Eastern-Rite Catholics

At the beginning of the 20th century, tsarist Russia banned or restricted all expressions of Christianity other than Russian Orthodoxy, the privileged state church. Among the Christian communions with no legal existence was Eastern-Rite Catholicism (worshipping according to the Orthodox liturgy and served by a married priesthood, while submitting to the authority of the pope in Rome). Pejoratively called the Uniate Church by Russians, it had been suppressed throughout most of the empire in 1839 and as well in the former Austrian Kholm District in 1875 (Elliott 1985: 212).

Protestants

Tsarist Russia also denied a legal existence to Stundists—Slavic Evangelicals hailing originally from Ukraine, who were named for the prayer hour (stunde) they borrowed from their German Mennonite mentors. Authorities came to label as Stundists any Protestants they chose to harass or arrest. Other Evangelicals facing concerted state and Orthodox opposition included Slavic converts to Baptist faith (originating in the Caucasus and Ukraine), followers of Protestant convert Colonel Vasilii Pashkov, known as Pashkovites, and later, as Evangelical Christians (originating in St. Petersburg), Methodists, and Seventh-day Adventists (Sawatsky 1981: 34).

Roman Catholics

In 1900 Latin-Rite Roman Catholics, predominantly Poles, Belorussians, and Lithuanians in Russia’s western borderlands, had a legal existence but were being subjected to heavy-handed state policies of russification. In the 19th century thousands of Poles who had opposed tsarist rule had been deported to Siberia, giving Catholicism an unintended presence east of the Urals (Chaplitskii and Osipova 2000: lxi).

Old Believers

Working in tandem, the Russian state and its state church imposed numerous restrictions on another Christian community, the Old Believers. Also known as Raskolniki (Schismatics), they had rejected changes in the Orthodox liturgy and in the rendering of icons imposed by Patriarch Nikon in the late 17th century. By 1900 state executions, imprisonments, and harsh discriminatory taxation, countered by Old Believer flight, self-immolations, and predictions of the Apocalypse, had long since given way to a patchwork of bureaucratic carrots and sticks that nevertheless failed to cow this intransigent and increasingly prosperous religious opposition (Beeson 1982: 91; Robson 1995: 14-40).

German Protestants

As of 1900 German Baptists, German Mennonite colonists, and Lutherans, also mostly German in origin, came the closest to tolerated, non-Orthodox churches. However, they, as well, were subject to various bureaucratic impediments, and the latter were legally confined to the Baltic region and certain larger cities of the empire. In every case, non-Orthodox churches were legally proscribed from accepting converts from Russian Orthodoxy.

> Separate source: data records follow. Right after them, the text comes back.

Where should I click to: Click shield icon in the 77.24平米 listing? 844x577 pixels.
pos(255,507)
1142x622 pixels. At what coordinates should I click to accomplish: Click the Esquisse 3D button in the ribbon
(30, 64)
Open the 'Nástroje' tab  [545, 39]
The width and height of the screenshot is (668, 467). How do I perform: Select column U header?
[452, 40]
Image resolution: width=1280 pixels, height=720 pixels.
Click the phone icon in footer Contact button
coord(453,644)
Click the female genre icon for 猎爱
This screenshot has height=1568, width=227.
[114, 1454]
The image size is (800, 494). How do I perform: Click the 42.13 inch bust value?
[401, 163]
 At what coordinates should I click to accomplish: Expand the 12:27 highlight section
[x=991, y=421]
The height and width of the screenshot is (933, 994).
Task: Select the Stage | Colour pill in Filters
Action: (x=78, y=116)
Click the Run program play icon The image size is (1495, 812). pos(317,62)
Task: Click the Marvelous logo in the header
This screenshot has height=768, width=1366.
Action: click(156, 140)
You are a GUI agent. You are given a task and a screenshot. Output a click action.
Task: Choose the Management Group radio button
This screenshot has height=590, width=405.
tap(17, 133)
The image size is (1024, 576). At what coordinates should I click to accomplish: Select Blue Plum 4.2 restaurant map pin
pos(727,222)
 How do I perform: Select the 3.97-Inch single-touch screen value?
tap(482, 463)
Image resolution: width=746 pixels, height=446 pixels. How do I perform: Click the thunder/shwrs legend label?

Orthodox and State Opposition to Religious Pluralism

An ideological amalgam of xenophobia, nationalism, and Orthodox triumphalism served as the justification for the wide array of measures taken by the Russian state against non-Orthodox Christians—and other faiths as well. Nicholas II, the last Russian tsar (1896-1917), and his reactionary advisor, Konstantin Pobedonostsev, Oberprokurator of the Russian Orthodox Holy Synod (1880-1905), personified the ingrained intolerance of the Russian state and its state church. Both men were passionately ethnocentric and anti-Semitic, fearing that non-Orthodox expressions of faith would undermine the viability of the Russian realm. Difficulties faced by Evangelicals under the procuracy of Pobedonostsev included discrimination in employment, disruption of worship, inability to buy or lease land for prayer houses, fines, beatings, prejudicial passport identification as “Stundist,” lack of state recognition of “stundist” marriages, deprivation of parental rights, exile abroad, and arrest and deportation to the Transcaucasus and Siberia (Brandenburg 1974: 123 and 125; Hefly 1979: 227; Sawatsky 1981: 35-36).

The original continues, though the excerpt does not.